>> START Exercise material

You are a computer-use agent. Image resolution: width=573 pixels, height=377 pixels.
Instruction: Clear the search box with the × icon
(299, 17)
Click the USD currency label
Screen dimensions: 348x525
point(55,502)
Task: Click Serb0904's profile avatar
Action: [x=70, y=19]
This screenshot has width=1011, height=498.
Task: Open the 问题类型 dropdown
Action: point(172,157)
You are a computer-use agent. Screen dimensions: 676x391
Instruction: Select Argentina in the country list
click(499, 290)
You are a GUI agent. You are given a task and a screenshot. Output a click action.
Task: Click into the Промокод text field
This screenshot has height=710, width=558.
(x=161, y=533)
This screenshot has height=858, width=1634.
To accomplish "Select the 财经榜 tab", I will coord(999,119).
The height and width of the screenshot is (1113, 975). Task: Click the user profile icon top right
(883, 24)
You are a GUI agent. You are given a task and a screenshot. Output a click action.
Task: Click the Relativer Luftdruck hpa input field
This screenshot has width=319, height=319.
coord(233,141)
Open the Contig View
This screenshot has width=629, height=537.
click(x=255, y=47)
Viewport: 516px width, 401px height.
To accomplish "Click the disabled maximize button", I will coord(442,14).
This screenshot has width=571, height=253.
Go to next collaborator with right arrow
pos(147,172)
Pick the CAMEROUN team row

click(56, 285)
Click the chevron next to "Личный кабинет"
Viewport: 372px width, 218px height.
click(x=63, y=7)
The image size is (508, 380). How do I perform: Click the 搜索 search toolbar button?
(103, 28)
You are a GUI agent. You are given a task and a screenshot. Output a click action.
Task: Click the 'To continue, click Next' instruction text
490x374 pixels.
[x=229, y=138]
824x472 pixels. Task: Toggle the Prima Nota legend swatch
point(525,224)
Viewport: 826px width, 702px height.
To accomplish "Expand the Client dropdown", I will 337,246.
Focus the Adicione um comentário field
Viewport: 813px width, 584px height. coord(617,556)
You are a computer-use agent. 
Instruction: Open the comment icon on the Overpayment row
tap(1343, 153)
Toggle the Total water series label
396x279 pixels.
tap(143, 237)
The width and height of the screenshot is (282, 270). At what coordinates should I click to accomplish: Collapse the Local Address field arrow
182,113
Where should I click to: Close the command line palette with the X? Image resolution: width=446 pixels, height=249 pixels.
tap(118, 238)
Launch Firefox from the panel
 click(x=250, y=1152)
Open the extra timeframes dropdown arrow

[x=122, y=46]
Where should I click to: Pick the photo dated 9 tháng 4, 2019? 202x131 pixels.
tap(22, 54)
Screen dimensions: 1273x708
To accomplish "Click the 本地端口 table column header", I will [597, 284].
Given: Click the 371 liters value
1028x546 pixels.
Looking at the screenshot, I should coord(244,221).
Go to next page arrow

>> END Exercise material

▶ **Problem to work on**:
Copy all of the material above line for line, keeping every character as it is.

▶ **Right answer**:
You are a computer-use agent. Image resolution: width=573 pixels, height=377 pixels.
Instruction: Clear the search box with the × icon
(299, 17)
Click the USD currency label
Screen dimensions: 348x525
point(55,502)
Task: Click Serb0904's profile avatar
Action: [x=70, y=19]
This screenshot has width=1011, height=498.
Task: Open the 问题类型 dropdown
Action: point(172,157)
You are a computer-use agent. Screen dimensions: 676x391
Instruction: Select Argentina in the country list
click(499, 290)
You are a GUI agent. You are given a task and a screenshot. Output a click action.
Task: Click into the Промокод text field
This screenshot has height=710, width=558.
(x=161, y=533)
This screenshot has height=858, width=1634.
To accomplish "Select the 财经榜 tab", I will coord(999,119).
The height and width of the screenshot is (1113, 975). Task: Click the user profile icon top right
(883, 24)
You are a GUI agent. You are given a task and a screenshot. Output a click action.
Task: Click the Relativer Luftdruck hpa input field
This screenshot has width=319, height=319.
coord(233,141)
Open the Contig View
This screenshot has width=629, height=537.
click(x=255, y=47)
Viewport: 516px width, 401px height.
To accomplish "Click the disabled maximize button", I will coord(442,14).
This screenshot has width=571, height=253.
Go to next collaborator with right arrow
pos(147,172)
Pick the CAMEROUN team row

click(56, 285)
Click the chevron next to "Личный кабинет"
Viewport: 372px width, 218px height.
click(x=63, y=7)
The image size is (508, 380). How do I perform: Click the 搜索 search toolbar button?
(103, 28)
You are a GUI agent. You are given a task and a screenshot. Output a click action.
Task: Click the 'To continue, click Next' instruction text
490x374 pixels.
[x=229, y=138]
824x472 pixels. Task: Toggle the Prima Nota legend swatch
point(525,224)
Viewport: 826px width, 702px height.
To accomplish "Expand the Client dropdown", I will 337,246.
Focus the Adicione um comentário field
Viewport: 813px width, 584px height. coord(617,556)
You are a computer-use agent. 
Instruction: Open the comment icon on the Overpayment row
tap(1343, 153)
Toggle the Total water series label
396x279 pixels.
tap(143, 237)
The width and height of the screenshot is (282, 270). At what coordinates should I click to accomplish: Collapse the Local Address field arrow
182,113
Where should I click to: Close the command line palette with the X? Image resolution: width=446 pixels, height=249 pixels.
tap(118, 238)
Launch Firefox from the panel
 click(x=250, y=1152)
Open the extra timeframes dropdown arrow

[x=122, y=46]
Where should I click to: Pick the photo dated 9 tháng 4, 2019? 202x131 pixels.
tap(22, 54)
Screen dimensions: 1273x708
To accomplish "Click the 本地端口 table column header", I will [597, 284].
Given: Click the 371 liters value
1028x546 pixels.
Looking at the screenshot, I should coord(244,221).
Go to next page arrow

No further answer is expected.